ですが、糖尿病でない人の中に『健康診断での血糖値は正常だが、食後の短時間だけ血糖値が急上昇する』という現象が老若男女問わず起きていることが最近の研究で明らかになったそうです。
この血糖値スパイク(食後高血糖)は『空腹時血糖値』を調べる健康診断などでは見つけにくいもので、食後1~2時間の血糖値を調べない限り血糖値スパイク(食後高血糖)が起きていることに気付きにくいそうです。
下の折れ線グラフは、健康な人の1日の血糖値変化(青線)と血糖値スパイク(食後高血糖)が起きている人の1日の血糖値変化(赤線)を表したものです。
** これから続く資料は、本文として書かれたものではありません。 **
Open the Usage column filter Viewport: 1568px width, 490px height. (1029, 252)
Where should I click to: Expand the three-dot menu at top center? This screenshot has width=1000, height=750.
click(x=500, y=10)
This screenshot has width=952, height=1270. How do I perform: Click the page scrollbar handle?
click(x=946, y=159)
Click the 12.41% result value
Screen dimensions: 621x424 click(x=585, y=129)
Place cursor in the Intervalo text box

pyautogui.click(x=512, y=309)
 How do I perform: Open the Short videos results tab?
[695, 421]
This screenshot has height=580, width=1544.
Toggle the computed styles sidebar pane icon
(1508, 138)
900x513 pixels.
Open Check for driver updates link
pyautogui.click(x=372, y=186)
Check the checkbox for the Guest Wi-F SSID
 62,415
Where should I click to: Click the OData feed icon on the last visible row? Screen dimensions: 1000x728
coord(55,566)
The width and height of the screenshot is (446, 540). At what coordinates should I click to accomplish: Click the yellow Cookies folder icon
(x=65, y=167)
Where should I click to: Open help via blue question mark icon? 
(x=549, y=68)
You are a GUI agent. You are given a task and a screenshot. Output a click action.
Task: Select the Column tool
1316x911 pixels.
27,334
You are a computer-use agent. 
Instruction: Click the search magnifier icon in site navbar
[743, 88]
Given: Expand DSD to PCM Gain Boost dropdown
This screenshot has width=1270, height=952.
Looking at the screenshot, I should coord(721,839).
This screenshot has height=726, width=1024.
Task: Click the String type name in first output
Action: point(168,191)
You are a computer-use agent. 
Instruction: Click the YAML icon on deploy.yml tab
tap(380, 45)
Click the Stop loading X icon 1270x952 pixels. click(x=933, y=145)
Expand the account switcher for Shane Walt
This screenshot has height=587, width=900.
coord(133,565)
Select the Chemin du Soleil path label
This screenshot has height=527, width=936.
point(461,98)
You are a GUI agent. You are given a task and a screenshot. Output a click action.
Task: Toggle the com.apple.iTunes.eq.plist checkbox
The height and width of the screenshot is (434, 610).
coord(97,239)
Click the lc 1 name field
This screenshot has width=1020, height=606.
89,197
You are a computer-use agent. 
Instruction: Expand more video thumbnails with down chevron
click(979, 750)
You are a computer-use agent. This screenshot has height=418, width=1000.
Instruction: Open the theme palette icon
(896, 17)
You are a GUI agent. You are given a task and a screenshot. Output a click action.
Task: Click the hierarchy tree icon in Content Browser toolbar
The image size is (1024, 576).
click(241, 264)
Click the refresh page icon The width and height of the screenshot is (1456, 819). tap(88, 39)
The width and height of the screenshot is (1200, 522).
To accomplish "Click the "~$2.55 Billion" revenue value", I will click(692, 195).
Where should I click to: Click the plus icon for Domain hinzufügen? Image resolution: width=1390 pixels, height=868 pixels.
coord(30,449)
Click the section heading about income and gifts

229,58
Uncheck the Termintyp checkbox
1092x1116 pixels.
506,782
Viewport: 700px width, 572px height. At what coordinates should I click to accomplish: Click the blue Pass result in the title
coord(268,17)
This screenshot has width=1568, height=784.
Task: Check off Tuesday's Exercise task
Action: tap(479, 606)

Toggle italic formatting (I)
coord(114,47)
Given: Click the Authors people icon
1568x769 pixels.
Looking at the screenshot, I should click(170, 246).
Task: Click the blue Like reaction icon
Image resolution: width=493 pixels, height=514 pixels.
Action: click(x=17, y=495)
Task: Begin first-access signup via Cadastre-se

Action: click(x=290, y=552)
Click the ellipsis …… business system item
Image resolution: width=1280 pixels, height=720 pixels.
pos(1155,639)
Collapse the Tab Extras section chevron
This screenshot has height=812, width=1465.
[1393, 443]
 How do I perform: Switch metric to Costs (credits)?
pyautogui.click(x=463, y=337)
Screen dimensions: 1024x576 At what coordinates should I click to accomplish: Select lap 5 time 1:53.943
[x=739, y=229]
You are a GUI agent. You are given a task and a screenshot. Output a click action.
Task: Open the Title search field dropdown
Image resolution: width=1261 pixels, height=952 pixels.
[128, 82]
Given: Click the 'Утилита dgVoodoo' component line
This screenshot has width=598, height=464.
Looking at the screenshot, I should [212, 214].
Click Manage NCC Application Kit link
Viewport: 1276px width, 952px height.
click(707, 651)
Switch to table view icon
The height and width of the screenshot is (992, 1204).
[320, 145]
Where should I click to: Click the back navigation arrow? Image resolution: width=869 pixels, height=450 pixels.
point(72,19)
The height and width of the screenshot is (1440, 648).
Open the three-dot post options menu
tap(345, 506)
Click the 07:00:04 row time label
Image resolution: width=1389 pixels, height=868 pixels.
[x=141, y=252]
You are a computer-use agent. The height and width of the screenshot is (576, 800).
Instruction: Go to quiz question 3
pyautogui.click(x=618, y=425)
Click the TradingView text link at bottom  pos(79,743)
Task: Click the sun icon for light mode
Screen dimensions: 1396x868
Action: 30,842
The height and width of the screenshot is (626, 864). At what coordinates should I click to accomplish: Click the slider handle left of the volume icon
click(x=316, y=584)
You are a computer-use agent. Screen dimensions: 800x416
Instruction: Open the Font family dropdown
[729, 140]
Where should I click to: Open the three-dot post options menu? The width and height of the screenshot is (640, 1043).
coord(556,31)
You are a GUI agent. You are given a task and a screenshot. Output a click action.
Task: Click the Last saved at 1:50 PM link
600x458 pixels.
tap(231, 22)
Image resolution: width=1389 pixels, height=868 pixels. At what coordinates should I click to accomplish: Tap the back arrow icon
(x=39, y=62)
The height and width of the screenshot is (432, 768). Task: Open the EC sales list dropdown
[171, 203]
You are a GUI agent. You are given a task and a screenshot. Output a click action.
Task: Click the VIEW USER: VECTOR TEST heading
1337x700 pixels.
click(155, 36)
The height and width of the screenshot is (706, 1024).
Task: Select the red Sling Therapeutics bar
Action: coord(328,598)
」
「食事をすると血糖値が一時的に上がりますが、健康な人の場合、140を超えることはありません。 ところが、血糖値スパイク(食後高血糖)の人の血糖値は、食後、急激に上昇し140を上回り、急激に正常値に戻ります。 こうした血糖値の急激な変化を『血糖値スパイク(食後高血糖)』といいます。。。
ご飯(糖質)を食べると…
1.摂取した糖分を胃や腸でブドウ糖に分解し、体内へ吸収。【血糖値が上昇する】
2.上昇した血糖値を下げるためインスリンが分泌される。【血糖値が下降する】
3.血糖値が下がるとインスリンの分泌が収まる。
「血糖値スパイク(食後高血糖)によって血管の壁が傷つき、修復しようと集まった免疫細胞によって血管の壁を厚くし、血管の幅を狭めて動脈硬化になってしまいます。
血糖値スパイク(食後高血糖)が繰り返し起きると、血管の様々なところで動脈硬化が進行し、やがて心筋梗塞や脳梗塞を引き起こすリスクが高まると考えられています。」
上の画像と引用:『チョコ食べたら元気になる!はウソ』
https://sss-kaneko.co.jp/topic/チョコ食べたら元気になる!はウソ/
※参考【インスリンで血糖値が下がる仕組み】
「食事をすると血液中のぶどう糖(グルコース)が増え、そのぶどう糖濃度を下げるため、β細胞表面にあるぶどう糖トランスポーター2(Glut-2)と呼ばれる糖タンパク質によってぶどう糖がβ細胞に取り込まれ、その刺激でインスリンが分泌され血糖値が下がります。つまりGlut-2糖タンパク質はβ細胞内にぶどう糖を取り込むセンサーの役割を果たしています。」
引用:糖鎖ラボ
http://tousa.meneki.jp/tounyou.html
その2 脳の栄養
「現在の人類、ホモサピエンスは約1250グラムの脳を持ち、摂取する全カロリーの25%を消費している。酸素、ブドウ糖も全摂取量の約24%が消費されている。
脳の主なエネルギー源であるブドウ糖は脳に取り込まれるとグリア細胞で解糖され、そのエネルギーでグルタミン酸を取り込み、神経系を活性化している。
必須アミノ酸のトリプトファンは野菜、果物に少なく、食肉、卵、魚に多い。トリプトファンが血液から脳に取り込まれる際にはインスリンが必要である。
つまり、ブドウ糖、砂糖の摂取が欠かせないのである。
そして、脳内に取り込まれたトリプトファンはセロトニンになり、精神の安定、摂食の抑制、血糖値の低下をもたらしているのである。」
上の画像と引用『脳の栄養~ブドウ糖(砂糖)とトリプトファンを中心として~』
https://www.alic.go.jp/joho-d/joho08_000503.html
※トリプトファンとは
「トリプトファンを多く含む食材として挙げられるのは、牛・豚・鶏のレバー、小麦胚芽、牛乳、チーズ、バナナ、大豆、アーモンド、かつお、まぐろなどです。
これらの食材を食事に取り入れると、不眠やうつ病などの解消を促すことができます。
トリプトファンは体内で合成されない必須アミノ酸であるため、毎日摂取しなければなりませんが、体が必要とする以上に摂取してしまうと、肝臓で脂肪の変化が起こり、肝硬変を招く恐れがあります。」